I’m trying to fix a weird cuda memory error that pops up seemingly at random during training. This is the stack trace:

  File "train.py", line 99, in <module>
    trainer.train()
  File "/home/dmai/miniconda3/envs/ldm/lib/python3.8/site-packages/transformers/trainer.py", line 1527, in train
    return inner_training_loop(
  File "/home/dmai/miniconda3/envs/ldm/lib/python3.8/site-packages/accelerate/utils/memory.py", line 79, in decorator
    return function(batch_size, *args, **kwargs)
  File "/home/dmai/miniconda3/envs/ldm/lib/python3.8/site-packages/transformers/trainer.py", line 1775, in _inner_training_loop
    tr_loss_step = self.training_step(model, inputs)
  File "/home/dmai/miniconda3/envs/ldm/lib/python3.8/site-packages/transformers/trainer.py", line 2533, in training_step
    self.scaler.scale(loss).backward()
  File "/home/dmai/miniconda3/envs/ldm/lib/python3.8/site-packages/torch/_tensor.py", line 363, in backward
    torch.autograd.backward(self, gradient, retain_graph, create_graph, inputs=inputs)
  File "/home/dmai/miniconda3/envs/ldm/lib/python3.8/site-packages/torch/autograd/__init__.py", line 173, in backward
    Variable._execution_engine.run_backward(  # Calls into the C++ engine to run the backward pass
RuntimeError: unique_by_key: failed to synchronize: cudaErrorIllegalAddress: an illegal memory access was encountered

The error is always unique_by_key: failed to synchronize: cudaErrorIllegalAddress, and it always occurs during the .backward() call of the training loop. This is my training code. The processed dataset is just input_ids and attention_mask, nothing else.

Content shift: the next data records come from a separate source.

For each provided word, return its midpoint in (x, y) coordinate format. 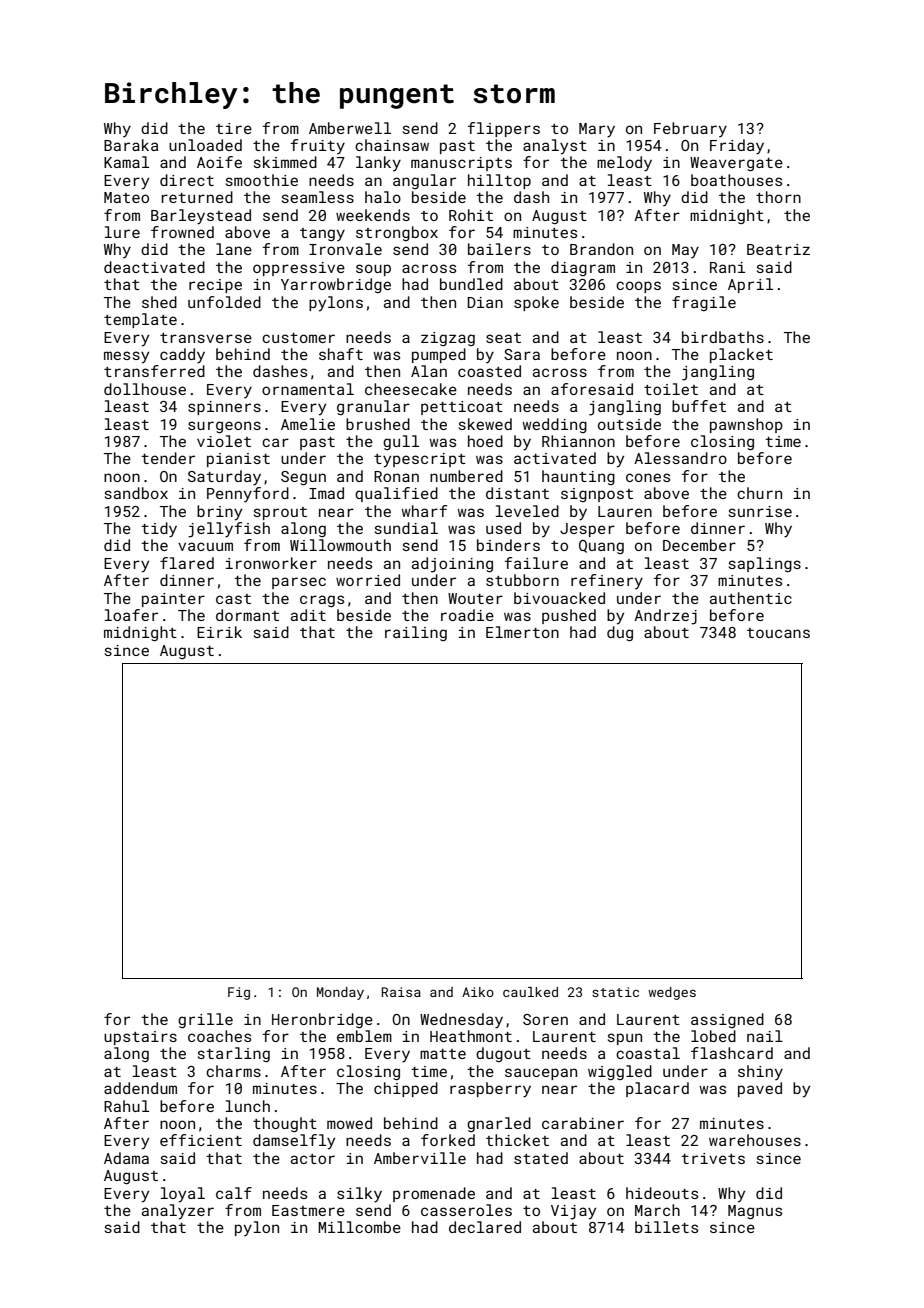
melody (624, 164)
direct (187, 180)
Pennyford (248, 494)
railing (416, 633)
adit (308, 615)
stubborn (522, 580)
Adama (126, 1158)
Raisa (401, 992)
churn (759, 493)
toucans (778, 633)
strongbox (397, 233)
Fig (239, 993)
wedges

dataset = datasets.load_from_disk('processed_data.hf')

tokenizer = RobertaTokenizerFast.from_pretrained("./tokenizer", max_len=160, use_fast=True)

config = RobertaConfig(
    vocab_size=8248,
    max_position_embeddings=256,
    num_attention_heads=8,
    num_hidden_layers=6,
    type_vocab_size=1)

model = RobertaForMaskedLM(config=config)

data_collator = DataCollatorForLanguageModeling(
    tokenizer=tokenizer, mlm=True, mlm_probability=0.15
)

bs = 256
accum = 4

training_args = TrainingArguments(
    output_dir="./checkpoints",
    overwrite_output_dir=True,
    num_train_epochs=1,
    auto_find_batch_size=True,
    per_device_train_batch_size=bs,
    save_steps=500,
    save_total_limit=4,
    prediction_loss_only=True,
    report_to='none',
    gradient_accumulation_steps=accum,
    fp16=True,
)

trainer = Trainer(
    model=model,
    args=training_args,
    data_collator=data_collator,
    train_dataset=dataset,
)

trainer.train()

My initial thought was this was a memory issue, so I lowered my batch size to the point where I’m only using 50% of my GPU memory during training - issue persists.

Then I thought there might be a few really long training examples causing memory issues when they found their way into the dataloader, so I removed the top 25% longest examples - the issue persists.

Does anyone know how I might go about finding the cause of this? I haven’t been able to recreate the issue on CPU, so I don’t have a more informative error message. Training progresses normally using only 50% GPU memory, then randomly goes off the rails.

Versions running:
Pytorch 1.11.0 (py3.8_cuda11.3_cudnn8.2.0_0)
Cuda 11.1
Transformers 4.25.1
Accelerate 0.12.0

1 Like

I think this might be related to a NaN loss going into the FP16 scaler? ref

Not sure why the scaler wouldn’t catch that and skip the batch

edit: caught a few NaN batches going into the self.scaler.scale(loss).backward() step, but I’ve since also seen the error triggered by normal loss values

@entropy
I’m currently getting a similar error. Did you ever resolve this?